Expression of dipeptidyl aminopeptidase IV during enterocytic differentiation of human colon cancer (Caco-2) cells.

Abstract

The human colon cancer cell line Caco-2 spontaneously differentiates to an enterocyte-like cell after confluence under standard culture conditions. This is characterized by polarization of the cell monolayer with the appearance of tight junctions, a brush border membrane and expression of brush-border-membrane-associated hydrolases. Studies have shown that differentiated Caco-2 cells express relatively high levels of dipeptidyl aminopeptidase IV (DPP IV) when compared with other enzymes. However, the biochemical mechanisms involved in the expression of DPP IV in differentiated cells are currently unknown.
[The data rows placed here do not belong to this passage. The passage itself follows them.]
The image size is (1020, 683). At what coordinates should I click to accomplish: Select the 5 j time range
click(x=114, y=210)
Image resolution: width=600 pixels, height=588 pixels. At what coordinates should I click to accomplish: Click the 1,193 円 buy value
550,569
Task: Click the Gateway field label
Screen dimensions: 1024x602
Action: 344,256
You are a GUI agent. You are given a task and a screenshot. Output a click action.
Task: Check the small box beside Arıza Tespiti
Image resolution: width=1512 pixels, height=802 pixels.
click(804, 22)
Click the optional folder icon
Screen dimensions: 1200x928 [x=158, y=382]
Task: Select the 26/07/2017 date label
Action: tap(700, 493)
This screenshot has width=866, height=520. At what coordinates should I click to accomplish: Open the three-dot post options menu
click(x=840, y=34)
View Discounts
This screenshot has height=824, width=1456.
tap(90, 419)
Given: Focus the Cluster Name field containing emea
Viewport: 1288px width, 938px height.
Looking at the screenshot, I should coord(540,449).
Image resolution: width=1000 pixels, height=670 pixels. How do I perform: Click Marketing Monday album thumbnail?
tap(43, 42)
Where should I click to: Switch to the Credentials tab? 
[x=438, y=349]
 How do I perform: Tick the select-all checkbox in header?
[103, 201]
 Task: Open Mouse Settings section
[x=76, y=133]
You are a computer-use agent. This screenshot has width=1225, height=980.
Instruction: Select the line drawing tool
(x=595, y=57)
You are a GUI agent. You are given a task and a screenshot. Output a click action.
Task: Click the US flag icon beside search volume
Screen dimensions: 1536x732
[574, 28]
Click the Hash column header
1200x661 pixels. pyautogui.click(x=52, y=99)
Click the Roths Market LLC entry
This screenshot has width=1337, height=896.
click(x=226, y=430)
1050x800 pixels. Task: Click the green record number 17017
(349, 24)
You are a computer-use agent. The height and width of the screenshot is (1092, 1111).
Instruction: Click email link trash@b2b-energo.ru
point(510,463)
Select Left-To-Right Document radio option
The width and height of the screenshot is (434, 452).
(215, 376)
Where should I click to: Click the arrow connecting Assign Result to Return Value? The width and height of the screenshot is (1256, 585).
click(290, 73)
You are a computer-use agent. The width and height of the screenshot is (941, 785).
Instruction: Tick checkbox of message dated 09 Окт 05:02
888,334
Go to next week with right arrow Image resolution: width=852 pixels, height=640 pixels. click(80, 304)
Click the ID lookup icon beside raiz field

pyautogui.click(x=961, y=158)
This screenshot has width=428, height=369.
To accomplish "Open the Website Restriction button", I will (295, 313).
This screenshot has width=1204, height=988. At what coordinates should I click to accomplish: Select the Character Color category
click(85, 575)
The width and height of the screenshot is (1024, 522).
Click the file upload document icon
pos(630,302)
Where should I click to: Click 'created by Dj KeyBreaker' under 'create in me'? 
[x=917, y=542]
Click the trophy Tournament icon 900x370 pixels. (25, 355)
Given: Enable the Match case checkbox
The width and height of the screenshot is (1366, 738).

Therefore, the biosynthesis and expression of membrane-associated DPP IV in undifferentiated (0 day confluent) and differentiated (14 day confluent) Caco-2 cells were examined. Though levels of DPP IV activity in differentiated cells was 5- to 6-fold higher than undifferentiated cells, there was only a 1.6-fold difference in the synthetic rate. Post-translational processing of newly synthesized DPP IV occurred at a slower rate in differentiated cells, though there were no major differences in the type or degree of glycosylation. A comparison of the degradation rates revealed that they were similar with a half-life of approximately 8 to 10 days. We conclude that the high levels of DPP IV expressed in differentiated Caco-2 cells is primarily due to an increase in enzyme synthesis. In addition, accumulation of the enzyme is aided by its slow turnover rate.